Hi guys,
I'm writing some enums to cross Rust and C FFI boundary. I know that if we specify #[repr(C)], #[repr(u*)] on a Rust enum, it would have a stable C tagged-union layout. However, due to there is no binding between tag value and corresponding union variant in the C code, it's possible for C code to set a tag value with no corresponding Rust enum variant, and match expressions in Rust code assume there is only valid variants(so as tag values), then we got a UB if C code set an invalid tag value.
I have tried #[non_exhaustive] attribute, but unfortunately it doesn't help in this scenario, because it has no effect in defining crate, and in my scenario it's not reasonable to put all such enums into a separate crate for some reasons. Besides, I don't want to define tagged-union in Rust instead of use enums directly. Is there any other solutions?
non_exhaustive doesn't mean that it's not UB to have an unknown tag value. It only affects pattern matching, not the type's validity condition. You cannot use an enum type this way.
You can't do that. For fieldless enums, you need to explicitly pass to/from C raw integer types, or something bitwise-equivalent to them (e.g. #[repr(transparent)] struct MyEnum(u8);). Then you should do an explicit fallible conversion in Rust code from FFI-appropriate pseudo-enum into an actual Rust enum. For field-carrying enums, you should use instead explicit structs with inner union fields.

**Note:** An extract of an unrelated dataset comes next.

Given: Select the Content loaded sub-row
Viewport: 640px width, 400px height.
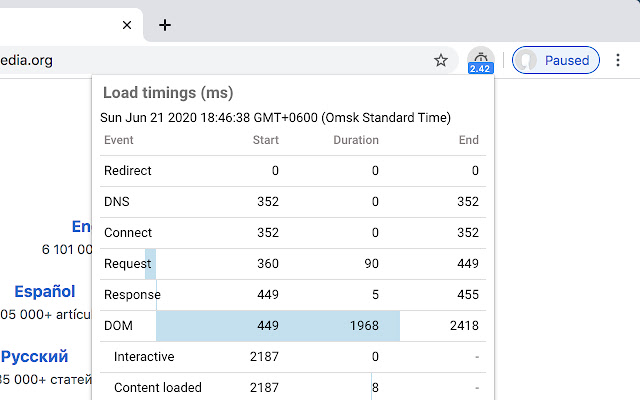Looking at the screenshot, I should click(x=291, y=387).
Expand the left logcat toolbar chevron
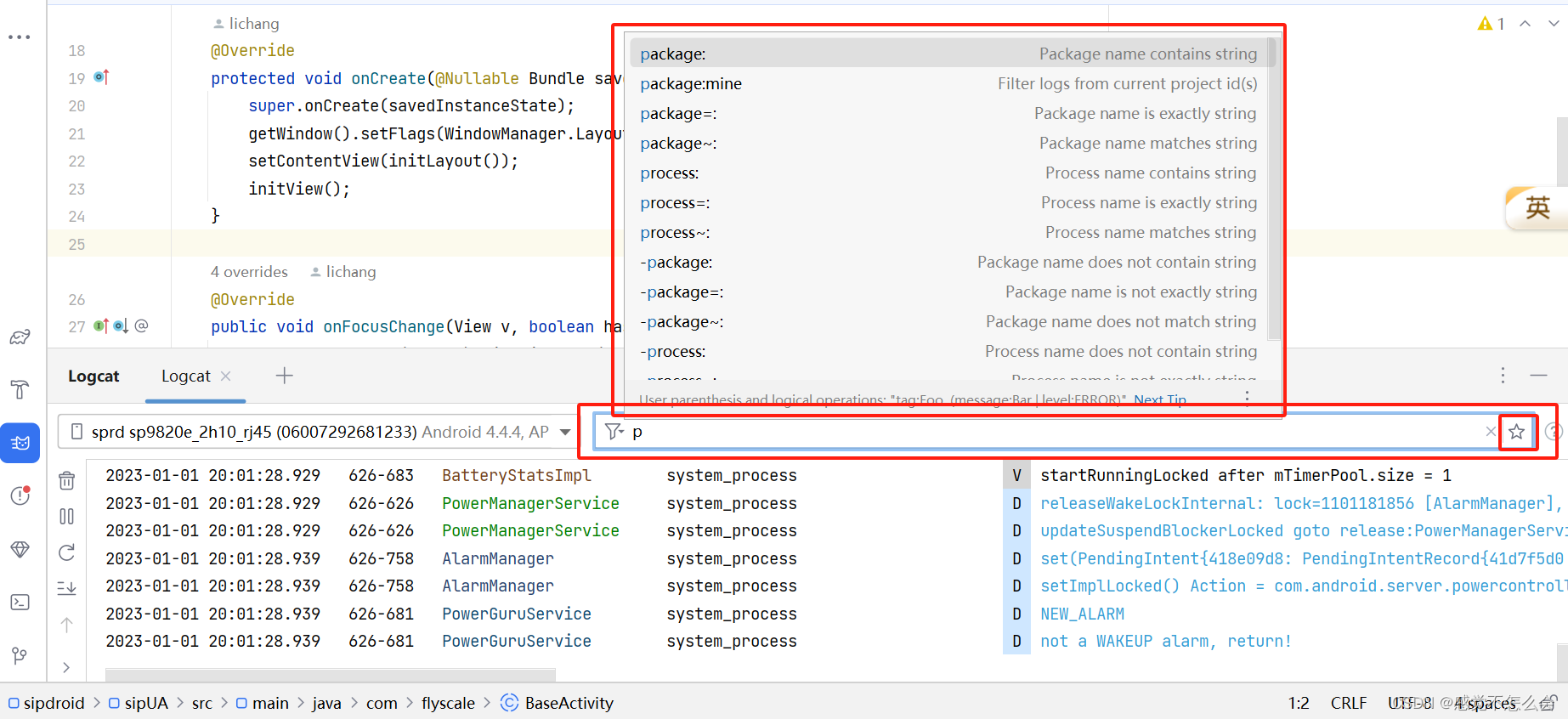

That is, if you want to program defensively. Another option is to ignore those possibilities, trust the C code to do the right thing, and just pass #[repr(C, u32)] enums to and fro. Depending on the complexity and trustworthiness of C code, this may be a valid option. Of course, it would be painful to debug if C code misbehaves and causes undefined behaviour, but C code has plenty of other ways to do that anyway.